WHAT should students learn for the 21st Century?
Luminaries answer CCR’s seminal question
Failing Safely
Learning in the 21st Century is deeply about a change in our relationship to content. In past generations, the content lived at the front of the room, in the minds and words of teachers, in textbooks and other prepared and approved material. The learner’s job was to absorb and understand the content – passing their way to success.
Now, content is “cheap and overabundant”. The learner is surrounded by explicit and soft content – on the web, from social networks and is able to access an increasing and divergent supply of expertise. We would advocate that the learner needs to gain a deeper, wider and more personalized mastery of the educational content – massively enriched by both context and yes, failure.
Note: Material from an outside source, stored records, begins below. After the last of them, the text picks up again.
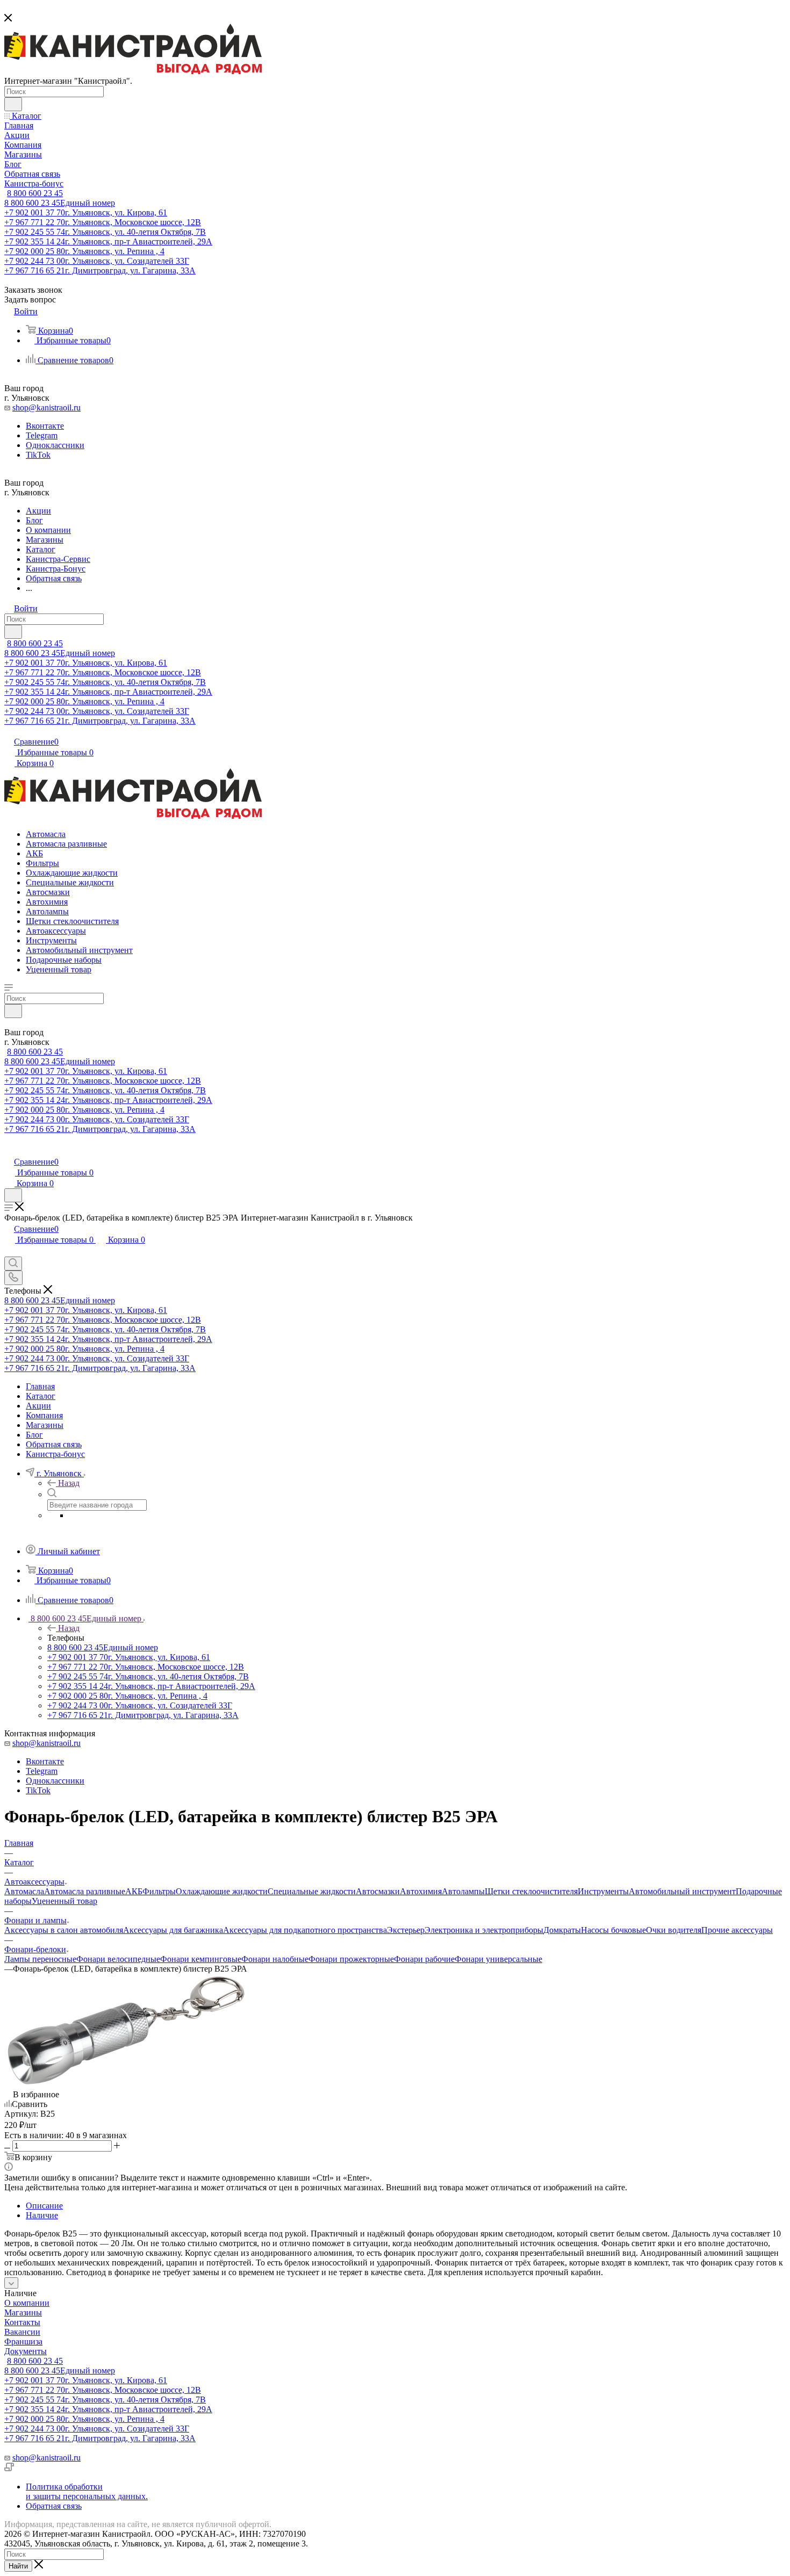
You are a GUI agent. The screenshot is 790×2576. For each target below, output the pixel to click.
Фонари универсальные (498, 1959)
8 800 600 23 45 (35, 193)
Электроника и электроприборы (484, 1930)
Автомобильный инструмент (682, 1891)
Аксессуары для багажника (173, 1930)
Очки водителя (673, 1930)
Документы (25, 2351)
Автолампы (463, 1891)
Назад (69, 1483)
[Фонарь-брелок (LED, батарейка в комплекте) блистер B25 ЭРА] (125, 2084)
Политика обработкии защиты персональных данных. (87, 2491)
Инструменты (603, 1891)
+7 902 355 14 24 (108, 241)
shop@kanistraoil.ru (46, 407)
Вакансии (22, 2331)
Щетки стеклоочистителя (531, 1891)
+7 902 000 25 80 (84, 251)
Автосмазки (378, 1891)
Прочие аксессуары (737, 1930)
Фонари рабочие (424, 1959)
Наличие (42, 2215)
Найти (18, 2566)
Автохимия (421, 1891)
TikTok (38, 454)
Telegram (42, 435)
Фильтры (159, 1891)
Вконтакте (45, 425)
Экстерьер (406, 1930)
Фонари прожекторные (351, 1959)
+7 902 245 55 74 (105, 231)
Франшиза (23, 2341)
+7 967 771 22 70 (102, 222)
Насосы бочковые (613, 1930)
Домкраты (562, 1930)
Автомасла (24, 1891)
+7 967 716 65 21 (100, 270)
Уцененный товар (64, 1901)
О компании (26, 2302)
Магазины (23, 2312)
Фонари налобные (274, 1959)
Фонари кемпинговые (200, 1959)
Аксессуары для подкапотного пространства (305, 1930)
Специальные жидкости (312, 1891)
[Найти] (13, 104)
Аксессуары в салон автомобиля (63, 1930)
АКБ (133, 1891)
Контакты (22, 2322)
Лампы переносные (40, 1959)
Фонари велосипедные (118, 1959)
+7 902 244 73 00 (96, 260)
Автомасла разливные (84, 1891)
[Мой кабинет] (9, 1150)
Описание (44, 2205)
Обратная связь (54, 2505)
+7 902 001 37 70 (85, 212)
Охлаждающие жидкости (222, 1891)
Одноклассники (55, 445)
Context takes the curriculum and maps it to the referential world that the student is building. Access to reality based examples, conflicting perspectives and the ability to personally test the “truth” and relevance of new content is key. The learner must be able to build her own “story” from the content – with a sense of confidence that they can apply it safely.
When I took drivers’ education in high school, we were told to “steer into the skid” when the car might be skidding on ice. But, there was no simulation, no reality opportunities and we never got to try it out. So, it went into an untested, academically required pile of content. 6 months later, I skidded and went in the wrong direction – mashing up my parent’s bumper.
You see, failure is a deep part of the process. The student should have the experience of choosing multiple approaches to skidding – either in a tablet simulation, a global game of students or through other activities. Failing in a safer and evaporative environment will deeply enhance both their learning but also the likelihood of applying it at the moment of need, months or years later.
Unfortunately, our schools are failure aversive. We won’t allow our students to fail – on the way to success. We count their mid-term exams into the final grade – and often reduce the complexity of the exam accordingly. Why not worship failure as a key part of the learning process – with the ability to use our failure to re-work our growing understanding of the newly acquired skill, content or information. Teachers that really get to understand failure – often live in the arts and athletics – but are rarely found in the other departments of the schools.
One of my colleagues, Secretary of Education Richard Riley, often counsels that the half-life of most school curriculum is measured in a few years. Learning new content with richer context and in a failure friendly environment will truly create the 21st Century Learners that employers and society will need. Learning will be a non-stop, continually updated and changing, failure enriched, success celebrated process.